CALGARY — If BHP Billiton succeeds in taking over PotashCorp, some of the Saskatchewan company’s investments in other fertilizer firms may be up for grabs, according to a portfolio manager.

CALGARY — If BHP Billiton succeeds in taking over PotashCorp, some of the Saskatchewan company’s investments in other fertilizer firms may be up for grabs, according to a portfolio manager.

“BHP is never content to be a minority stakeholder in others’ businesses,” said Lei Wang of Thornburg International Value Fund, a PotashCorp investor.

PotashCorp (TSX:POT), the globe’s top potash producer, has a 22 per cent stake in Sinofert Holdings Ltd., a Chinese fertilizer distributor. Sinofert’s state-owned parent, Sinochem, has been rumoured to be weighing a possible counter-offer to BHP’s US$130-per-share bid for the Saskatchewan company.

PotashCorp also has a 14 per cent stake in Israel Chemicals Ltd., the world’s sixth-largest producer of potash, and a 28 per cent stake in Jordan-based Arab Potash Co..+

In addition, PotashCorp owns the equivalent of 32 per cent of Sociedad Quimica y Minera, a Chilean producer of specialty crop nutrients like lithium and iodine.

If Australia’s BHP is successful in its efforts to take over PotashCorp, there could be a “domino effect” on others in the industry, Wang said.

“Other fertilizer players such as Mosaic Co. (NYSE:MOS), Agrium (TSX:AGU) or even non-fertilizer players might want to snatch some ag businesses if available on market,” he said.
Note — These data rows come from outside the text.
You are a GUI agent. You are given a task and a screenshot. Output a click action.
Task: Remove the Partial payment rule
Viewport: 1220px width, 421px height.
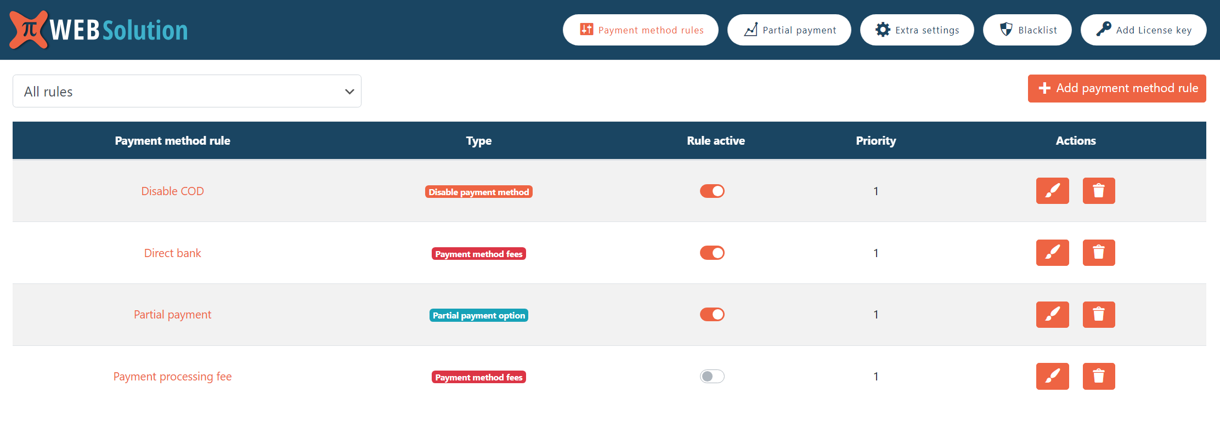coord(1098,315)
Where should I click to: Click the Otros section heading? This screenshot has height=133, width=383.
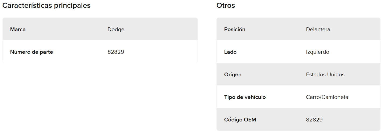226,5
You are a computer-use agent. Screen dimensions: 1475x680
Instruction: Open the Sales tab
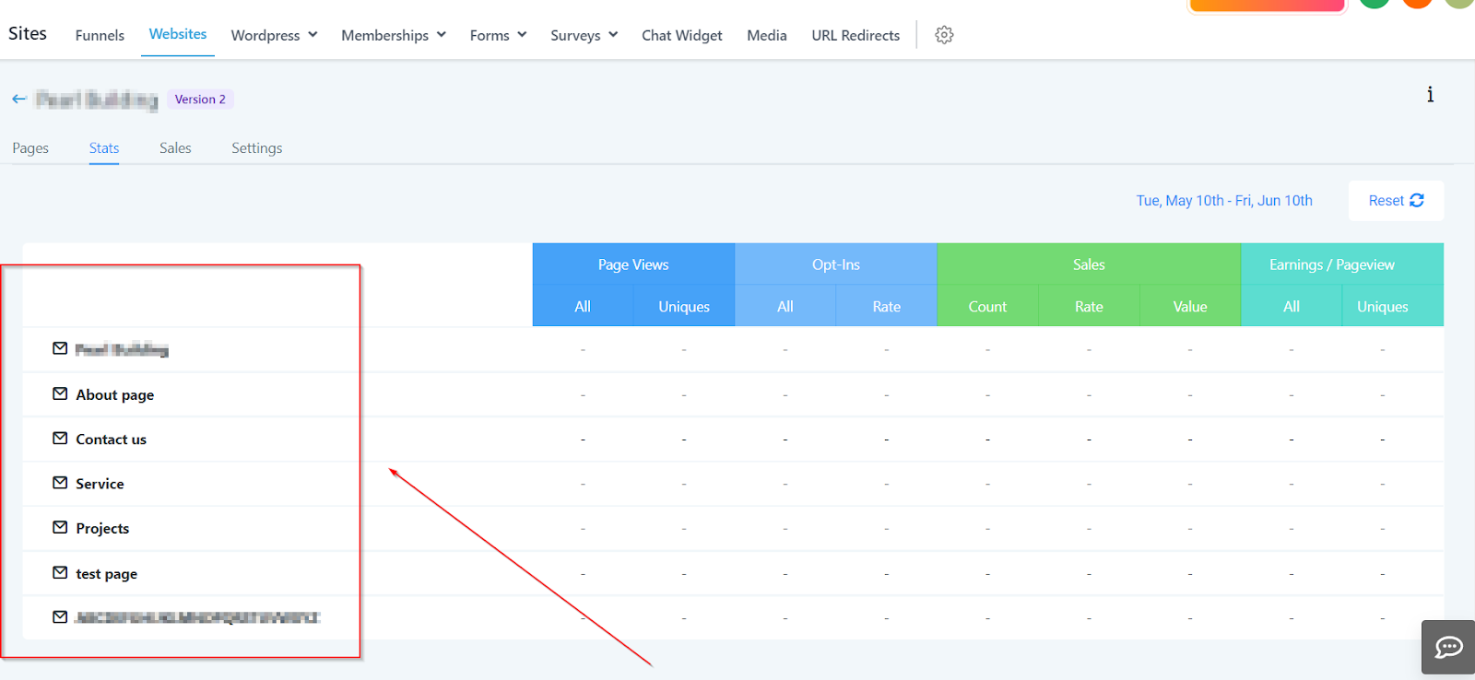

Agrium chief executive officer Michael Wilson has been quoted in Australian media reports as saying his company may be interested in some of PotashCorp’s non-core assets if BHP is successful in its quest and chooses to spin them off.

Agrium recently reached an agreement to buy Australian grain-marketer AWB Ltd. for $1.1-billion.

As a mining company, BHP may not have much interest in processing other fertilizers like nitrogen and phosphate — businesses PotashCorp has throughout the United States.

Agrium, on the other hand, earlier this year walked away from a hostile bid for U.S. nitrogen player CF Industries Holdings Ltd. (NYSE:CF) after a hard-fought battle that dragged on for more than a year.

PotashCorp has roundly rejected BHP’s US$130-per-share, or US$38.6-billion bid as too low, but a sweetened offer or white-knight bidder has yet to emerge.

PotashCorp shares have been trading well above the offer price, closing up 86 cents at C$155.85 Monday on the Toronto Stock Exchange but down $1.09 at US$146.64 on the New York Stock Exchange.

“BHP management need to recoup some cash so as to calm its own complaining shareholders on this deal’s price tag,” Wang said.

“The higher BHP final bidding price, the more likely BHP will dispose those non-core assets to please its own shareholders, in my opinion.”